Political Thinkers: Hobbes and Machiavelli

Examines how both Hobbes and Machiavelli conceived of, defined and justified power / authority over a community.

Many medieval political thinkers observed that power and authority came first from God and then from a social mandate. In “Leviathan”, Thomas Hobbes proposes that power comes from the social mandate first. He makes this assertion on the basis that it is within the human nature to secure its life through banding together with others to form a community. Each community, then, is held together by a common desire for protection from the wild while maintaining isolation of the self from others. One person, and in Hobbes’ view it really doesn’t matter who, must be able to make decisions on behalf of the community, that person, even if he/she does not enjoy unanimous support, becomes the sovereign.

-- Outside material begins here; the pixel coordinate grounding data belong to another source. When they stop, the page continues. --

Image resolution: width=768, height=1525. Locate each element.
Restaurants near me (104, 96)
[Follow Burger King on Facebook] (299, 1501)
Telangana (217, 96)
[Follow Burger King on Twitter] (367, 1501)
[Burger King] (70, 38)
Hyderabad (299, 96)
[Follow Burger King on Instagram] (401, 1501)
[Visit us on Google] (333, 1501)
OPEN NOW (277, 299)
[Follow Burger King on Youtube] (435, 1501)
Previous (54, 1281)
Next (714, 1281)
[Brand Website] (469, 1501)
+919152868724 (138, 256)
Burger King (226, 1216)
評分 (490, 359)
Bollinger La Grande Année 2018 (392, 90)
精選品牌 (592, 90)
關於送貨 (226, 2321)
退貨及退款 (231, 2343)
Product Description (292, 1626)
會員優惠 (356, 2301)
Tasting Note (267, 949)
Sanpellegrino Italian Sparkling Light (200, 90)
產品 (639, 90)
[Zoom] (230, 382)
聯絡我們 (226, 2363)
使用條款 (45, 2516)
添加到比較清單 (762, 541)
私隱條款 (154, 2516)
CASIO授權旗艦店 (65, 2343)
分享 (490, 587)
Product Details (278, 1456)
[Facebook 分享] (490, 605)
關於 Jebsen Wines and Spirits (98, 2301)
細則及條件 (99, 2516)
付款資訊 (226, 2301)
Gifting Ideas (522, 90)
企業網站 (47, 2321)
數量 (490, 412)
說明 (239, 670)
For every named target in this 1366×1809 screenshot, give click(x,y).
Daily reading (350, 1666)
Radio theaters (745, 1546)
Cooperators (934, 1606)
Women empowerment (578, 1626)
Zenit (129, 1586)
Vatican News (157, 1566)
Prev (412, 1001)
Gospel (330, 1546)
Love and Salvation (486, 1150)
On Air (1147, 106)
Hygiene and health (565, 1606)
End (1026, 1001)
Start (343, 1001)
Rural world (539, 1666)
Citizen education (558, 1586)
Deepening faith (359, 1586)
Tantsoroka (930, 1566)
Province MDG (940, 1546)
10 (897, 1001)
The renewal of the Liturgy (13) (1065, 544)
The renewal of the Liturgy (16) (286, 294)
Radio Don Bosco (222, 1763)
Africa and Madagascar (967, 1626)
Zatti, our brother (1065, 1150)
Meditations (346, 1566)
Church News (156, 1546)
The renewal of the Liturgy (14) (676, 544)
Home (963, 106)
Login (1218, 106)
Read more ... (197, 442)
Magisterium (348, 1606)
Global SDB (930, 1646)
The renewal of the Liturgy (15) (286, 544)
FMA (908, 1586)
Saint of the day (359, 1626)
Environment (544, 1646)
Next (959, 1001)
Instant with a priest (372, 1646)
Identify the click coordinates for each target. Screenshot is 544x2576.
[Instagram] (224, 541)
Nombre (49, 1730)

Hobbes’ concept of authority and power, then, stems from the belief that people have leaders because such people are necessary to maintain the unification of society and thus maintain the protection of the people from the wild. Niccolo Machiavelli had a slightly different idea as to the justification and origin of power and authority. Machiavelli concurs with Hobbes that a sovereign is necessary for the unification of the society. But, rather than being the arbitrary selection of a society, the Machiavellian sovereign is, by necessity, a member of an established and influential family, a man with long blood-lines to other rulers who, by nature of his heredity, has less cause to offend others and thus rules effectively through his urbane nature.